What you are asked to do
For the entries that follow, restate word for word the line containing "The image size is (1436, 840).", the line containing "Given: Toggle fullscreen chart view", and every line that lies between them.

Saved entries
+ + + + +
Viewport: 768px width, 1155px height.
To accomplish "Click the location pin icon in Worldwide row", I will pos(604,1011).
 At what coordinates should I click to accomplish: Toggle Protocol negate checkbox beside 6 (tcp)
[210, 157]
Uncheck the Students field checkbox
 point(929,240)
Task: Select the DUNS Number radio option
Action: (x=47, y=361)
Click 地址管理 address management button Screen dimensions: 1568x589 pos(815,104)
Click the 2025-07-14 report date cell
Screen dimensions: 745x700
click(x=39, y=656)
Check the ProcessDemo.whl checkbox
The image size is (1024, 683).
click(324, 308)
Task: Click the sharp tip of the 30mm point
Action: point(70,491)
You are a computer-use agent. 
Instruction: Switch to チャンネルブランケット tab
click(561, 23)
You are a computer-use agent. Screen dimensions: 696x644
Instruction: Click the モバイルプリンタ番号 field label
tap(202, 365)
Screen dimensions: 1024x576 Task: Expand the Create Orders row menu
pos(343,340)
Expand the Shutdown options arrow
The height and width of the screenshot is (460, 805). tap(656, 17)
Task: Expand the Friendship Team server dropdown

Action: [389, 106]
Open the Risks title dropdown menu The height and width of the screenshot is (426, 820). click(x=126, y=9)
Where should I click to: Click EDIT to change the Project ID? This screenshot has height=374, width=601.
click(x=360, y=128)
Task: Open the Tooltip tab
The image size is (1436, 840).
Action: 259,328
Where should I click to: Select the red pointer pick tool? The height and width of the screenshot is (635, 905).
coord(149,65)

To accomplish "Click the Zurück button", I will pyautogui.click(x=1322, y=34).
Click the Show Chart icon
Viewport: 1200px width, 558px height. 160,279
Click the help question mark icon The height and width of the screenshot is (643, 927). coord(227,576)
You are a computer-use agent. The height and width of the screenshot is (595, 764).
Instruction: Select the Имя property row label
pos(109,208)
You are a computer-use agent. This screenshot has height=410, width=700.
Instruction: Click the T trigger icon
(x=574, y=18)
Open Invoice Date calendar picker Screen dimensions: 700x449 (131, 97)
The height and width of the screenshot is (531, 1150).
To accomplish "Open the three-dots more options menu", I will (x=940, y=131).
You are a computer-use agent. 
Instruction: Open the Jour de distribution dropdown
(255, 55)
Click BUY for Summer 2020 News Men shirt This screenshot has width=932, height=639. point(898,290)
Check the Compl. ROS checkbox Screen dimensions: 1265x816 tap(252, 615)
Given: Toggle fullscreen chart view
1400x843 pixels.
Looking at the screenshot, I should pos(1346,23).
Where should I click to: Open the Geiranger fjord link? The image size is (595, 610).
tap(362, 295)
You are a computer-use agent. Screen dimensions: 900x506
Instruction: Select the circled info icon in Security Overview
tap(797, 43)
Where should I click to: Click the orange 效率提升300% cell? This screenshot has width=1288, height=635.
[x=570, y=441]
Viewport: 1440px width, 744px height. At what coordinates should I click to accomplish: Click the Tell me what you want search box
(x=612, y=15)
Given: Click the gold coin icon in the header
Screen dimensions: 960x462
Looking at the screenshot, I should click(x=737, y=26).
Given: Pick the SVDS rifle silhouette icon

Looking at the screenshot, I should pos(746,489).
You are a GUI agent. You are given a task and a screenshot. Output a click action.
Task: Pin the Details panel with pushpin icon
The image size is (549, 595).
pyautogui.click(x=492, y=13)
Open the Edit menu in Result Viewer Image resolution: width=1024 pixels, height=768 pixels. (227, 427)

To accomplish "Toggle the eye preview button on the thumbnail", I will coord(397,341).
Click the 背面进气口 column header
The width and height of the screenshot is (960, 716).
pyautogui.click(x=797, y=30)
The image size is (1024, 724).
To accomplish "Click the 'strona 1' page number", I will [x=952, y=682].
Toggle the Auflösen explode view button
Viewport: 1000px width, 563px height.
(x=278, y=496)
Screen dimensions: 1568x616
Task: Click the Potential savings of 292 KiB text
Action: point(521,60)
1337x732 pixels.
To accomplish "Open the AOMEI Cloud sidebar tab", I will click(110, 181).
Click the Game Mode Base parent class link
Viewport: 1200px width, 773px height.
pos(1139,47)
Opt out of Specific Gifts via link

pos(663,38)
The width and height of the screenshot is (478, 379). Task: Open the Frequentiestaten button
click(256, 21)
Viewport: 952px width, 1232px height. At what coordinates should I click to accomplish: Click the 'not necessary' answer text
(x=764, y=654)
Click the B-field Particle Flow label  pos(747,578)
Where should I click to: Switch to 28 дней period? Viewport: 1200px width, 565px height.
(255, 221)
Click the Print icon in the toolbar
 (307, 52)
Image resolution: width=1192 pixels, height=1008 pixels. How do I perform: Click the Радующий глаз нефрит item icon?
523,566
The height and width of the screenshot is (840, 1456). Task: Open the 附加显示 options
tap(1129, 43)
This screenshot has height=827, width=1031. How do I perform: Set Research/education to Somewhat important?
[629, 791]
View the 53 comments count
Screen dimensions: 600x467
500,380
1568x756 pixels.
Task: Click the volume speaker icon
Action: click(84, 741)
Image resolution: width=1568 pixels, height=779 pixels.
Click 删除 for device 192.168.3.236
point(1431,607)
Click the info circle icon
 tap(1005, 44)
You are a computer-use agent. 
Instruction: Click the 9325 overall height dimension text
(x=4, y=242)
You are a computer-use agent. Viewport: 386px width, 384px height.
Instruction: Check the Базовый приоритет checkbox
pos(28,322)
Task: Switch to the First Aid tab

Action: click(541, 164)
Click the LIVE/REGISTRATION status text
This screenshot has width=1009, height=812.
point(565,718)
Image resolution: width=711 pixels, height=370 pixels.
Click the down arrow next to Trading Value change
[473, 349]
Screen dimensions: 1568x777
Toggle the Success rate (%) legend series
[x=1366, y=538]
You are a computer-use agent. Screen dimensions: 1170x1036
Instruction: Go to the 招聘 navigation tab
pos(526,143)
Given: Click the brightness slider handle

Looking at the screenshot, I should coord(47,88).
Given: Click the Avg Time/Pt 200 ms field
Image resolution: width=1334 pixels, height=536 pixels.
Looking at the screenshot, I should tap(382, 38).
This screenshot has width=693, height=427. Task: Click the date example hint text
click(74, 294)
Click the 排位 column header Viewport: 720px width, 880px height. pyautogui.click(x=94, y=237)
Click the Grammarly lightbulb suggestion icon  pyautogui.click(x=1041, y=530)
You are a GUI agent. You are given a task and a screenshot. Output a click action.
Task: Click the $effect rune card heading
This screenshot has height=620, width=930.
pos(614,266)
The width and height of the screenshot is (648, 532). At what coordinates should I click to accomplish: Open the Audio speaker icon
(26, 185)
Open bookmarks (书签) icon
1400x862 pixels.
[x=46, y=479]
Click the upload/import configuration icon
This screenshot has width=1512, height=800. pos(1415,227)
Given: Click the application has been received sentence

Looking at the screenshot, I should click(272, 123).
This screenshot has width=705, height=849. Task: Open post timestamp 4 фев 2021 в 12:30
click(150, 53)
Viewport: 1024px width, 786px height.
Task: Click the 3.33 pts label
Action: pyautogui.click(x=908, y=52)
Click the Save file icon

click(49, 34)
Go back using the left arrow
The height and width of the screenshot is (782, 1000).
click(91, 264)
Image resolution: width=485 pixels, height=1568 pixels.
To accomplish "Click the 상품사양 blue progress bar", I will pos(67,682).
+ + + + +
Written reply
The image size is (1436, 840).
Action: 259,328
Where should I click to: Select the red pointer pick tool? The height and width of the screenshot is (635, 905).
coord(149,65)

To accomplish "Click the Zurück button", I will pyautogui.click(x=1322, y=34).
Click the Show Chart icon
Viewport: 1200px width, 558px height. 160,279
Click the help question mark icon The height and width of the screenshot is (643, 927). coord(227,576)
You are a computer-use agent. The height and width of the screenshot is (595, 764).
Instruction: Select the Имя property row label
pos(109,208)
You are a computer-use agent. This screenshot has height=410, width=700.
Instruction: Click the T trigger icon
(x=574, y=18)
Open Invoice Date calendar picker Screen dimensions: 700x449 (131, 97)
The height and width of the screenshot is (531, 1150).
To accomplish "Open the three-dots more options menu", I will (x=940, y=131).
You are a computer-use agent. 
Instruction: Open the Jour de distribution dropdown
(255, 55)
Click BUY for Summer 2020 News Men shirt This screenshot has width=932, height=639. point(898,290)
Check the Compl. ROS checkbox Screen dimensions: 1265x816 tap(252, 615)
Given: Toggle fullscreen chart view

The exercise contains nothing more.